The Great Google Book Search Settlement
I found an interesting bit of news linking the book world to the geek work recently in Timothy Lee’s report over at Ars Technica on remarks by Richard Sarnoff, the chairman of the Association of American Publishers, at Princeton’s Center for Information Technology Policy.
Mr. Sarnoff pointed out that the market for downloadable books is now dominated by a single player, Amazon. He suggests that the new settlement, expected to be approved by the courts this year, will encourage Google to become a provider of electronic books in direct competition with Amazon. The settlement is a large, complex thing, and it presents high barriers to entry to organizations that are not named Google.
Among other things, the settlement creates a Book Rights Registry to collect payments from Google and distribute them to authors and publishers. Google will pay $60 for every scanned book with identifiable rights-holders. Libraries can subscribe to Google for access to books in the Google catalog, and Google will pay most of that revenue to publishers.

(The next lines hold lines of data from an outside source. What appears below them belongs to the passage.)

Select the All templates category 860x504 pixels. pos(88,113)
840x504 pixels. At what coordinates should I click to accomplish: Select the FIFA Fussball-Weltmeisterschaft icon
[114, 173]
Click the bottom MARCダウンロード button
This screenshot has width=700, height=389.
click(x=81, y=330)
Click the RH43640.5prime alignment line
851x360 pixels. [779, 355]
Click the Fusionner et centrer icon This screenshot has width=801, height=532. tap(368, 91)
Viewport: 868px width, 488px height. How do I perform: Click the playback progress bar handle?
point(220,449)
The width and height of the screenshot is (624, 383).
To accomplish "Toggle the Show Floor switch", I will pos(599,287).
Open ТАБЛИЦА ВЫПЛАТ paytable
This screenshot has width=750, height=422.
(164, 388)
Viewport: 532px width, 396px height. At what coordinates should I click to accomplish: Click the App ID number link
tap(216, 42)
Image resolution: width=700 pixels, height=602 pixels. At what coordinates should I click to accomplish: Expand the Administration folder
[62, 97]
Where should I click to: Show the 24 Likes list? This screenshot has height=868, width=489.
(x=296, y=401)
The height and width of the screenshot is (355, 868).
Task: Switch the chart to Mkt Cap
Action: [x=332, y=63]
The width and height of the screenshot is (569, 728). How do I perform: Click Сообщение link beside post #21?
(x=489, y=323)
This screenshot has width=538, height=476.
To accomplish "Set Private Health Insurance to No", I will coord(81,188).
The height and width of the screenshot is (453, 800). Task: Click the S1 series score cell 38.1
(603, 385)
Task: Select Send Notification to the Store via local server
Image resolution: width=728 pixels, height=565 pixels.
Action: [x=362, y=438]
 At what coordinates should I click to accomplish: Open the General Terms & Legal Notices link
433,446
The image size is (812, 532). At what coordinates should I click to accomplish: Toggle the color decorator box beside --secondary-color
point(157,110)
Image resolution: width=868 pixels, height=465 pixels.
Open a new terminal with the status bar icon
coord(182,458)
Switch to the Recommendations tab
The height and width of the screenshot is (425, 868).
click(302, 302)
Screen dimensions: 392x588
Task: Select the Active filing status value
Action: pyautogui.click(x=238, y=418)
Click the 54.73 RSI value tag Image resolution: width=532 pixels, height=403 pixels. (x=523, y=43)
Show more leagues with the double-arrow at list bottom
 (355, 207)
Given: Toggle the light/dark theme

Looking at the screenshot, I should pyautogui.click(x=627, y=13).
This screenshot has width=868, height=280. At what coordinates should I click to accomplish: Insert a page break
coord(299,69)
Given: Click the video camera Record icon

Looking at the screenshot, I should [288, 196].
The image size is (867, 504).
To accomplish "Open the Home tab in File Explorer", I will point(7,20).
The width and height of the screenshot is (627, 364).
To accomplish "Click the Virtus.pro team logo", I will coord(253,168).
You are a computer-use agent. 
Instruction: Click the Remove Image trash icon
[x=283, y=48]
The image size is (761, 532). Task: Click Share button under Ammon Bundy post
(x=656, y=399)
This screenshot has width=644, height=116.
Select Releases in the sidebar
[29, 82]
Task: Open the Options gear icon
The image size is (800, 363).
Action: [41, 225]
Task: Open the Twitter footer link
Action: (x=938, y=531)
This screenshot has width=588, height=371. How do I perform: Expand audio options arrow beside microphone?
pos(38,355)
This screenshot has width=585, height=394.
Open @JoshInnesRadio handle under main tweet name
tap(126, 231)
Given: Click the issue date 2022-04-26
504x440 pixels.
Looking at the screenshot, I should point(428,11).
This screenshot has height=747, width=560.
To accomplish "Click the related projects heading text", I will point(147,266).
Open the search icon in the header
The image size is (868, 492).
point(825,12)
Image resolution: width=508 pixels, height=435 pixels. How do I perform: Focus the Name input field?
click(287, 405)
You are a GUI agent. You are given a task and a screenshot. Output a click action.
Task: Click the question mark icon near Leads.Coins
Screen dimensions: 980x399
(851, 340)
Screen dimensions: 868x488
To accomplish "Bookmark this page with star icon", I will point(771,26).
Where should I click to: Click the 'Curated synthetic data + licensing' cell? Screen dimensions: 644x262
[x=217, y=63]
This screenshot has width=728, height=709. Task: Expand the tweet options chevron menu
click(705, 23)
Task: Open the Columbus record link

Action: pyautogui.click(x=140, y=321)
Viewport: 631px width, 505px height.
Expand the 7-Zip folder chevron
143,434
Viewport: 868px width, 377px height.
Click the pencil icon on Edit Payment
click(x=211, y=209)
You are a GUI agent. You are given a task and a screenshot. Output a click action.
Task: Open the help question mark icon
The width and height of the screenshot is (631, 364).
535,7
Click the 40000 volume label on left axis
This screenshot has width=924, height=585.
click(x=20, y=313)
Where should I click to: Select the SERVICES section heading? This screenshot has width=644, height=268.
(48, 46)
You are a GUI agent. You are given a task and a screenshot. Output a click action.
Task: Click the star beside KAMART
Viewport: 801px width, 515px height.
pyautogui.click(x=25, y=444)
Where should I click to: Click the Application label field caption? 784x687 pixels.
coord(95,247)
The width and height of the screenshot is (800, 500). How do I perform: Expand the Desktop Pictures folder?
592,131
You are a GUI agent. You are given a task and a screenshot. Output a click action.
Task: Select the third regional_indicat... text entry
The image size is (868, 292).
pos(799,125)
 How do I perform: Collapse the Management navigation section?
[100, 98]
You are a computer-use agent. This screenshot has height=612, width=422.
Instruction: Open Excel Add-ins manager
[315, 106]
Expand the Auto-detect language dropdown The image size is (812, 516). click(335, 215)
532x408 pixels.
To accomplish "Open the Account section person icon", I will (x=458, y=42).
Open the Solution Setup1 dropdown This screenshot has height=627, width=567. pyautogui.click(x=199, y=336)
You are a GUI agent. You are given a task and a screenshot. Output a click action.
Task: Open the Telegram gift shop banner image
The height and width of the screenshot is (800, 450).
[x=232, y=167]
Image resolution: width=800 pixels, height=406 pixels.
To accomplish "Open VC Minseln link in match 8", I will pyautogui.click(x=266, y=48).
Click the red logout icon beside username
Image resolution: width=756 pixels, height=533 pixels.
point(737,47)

All this looks like Google is being positioned as an e-book vendor. E-books purchased on Google will not reside on client computers, but will instead live in the “Google cloud.” Users will access them a few pages at a time from Internet connected devices.
As a long time devotee of real books, printed on paper, I can only contemplate this with a mixture of skepticism and sadness. As described, it doesn’t sound very workable, and yet, if it does work, it will almost surely reduce the demand for books as we know them. Vive libre!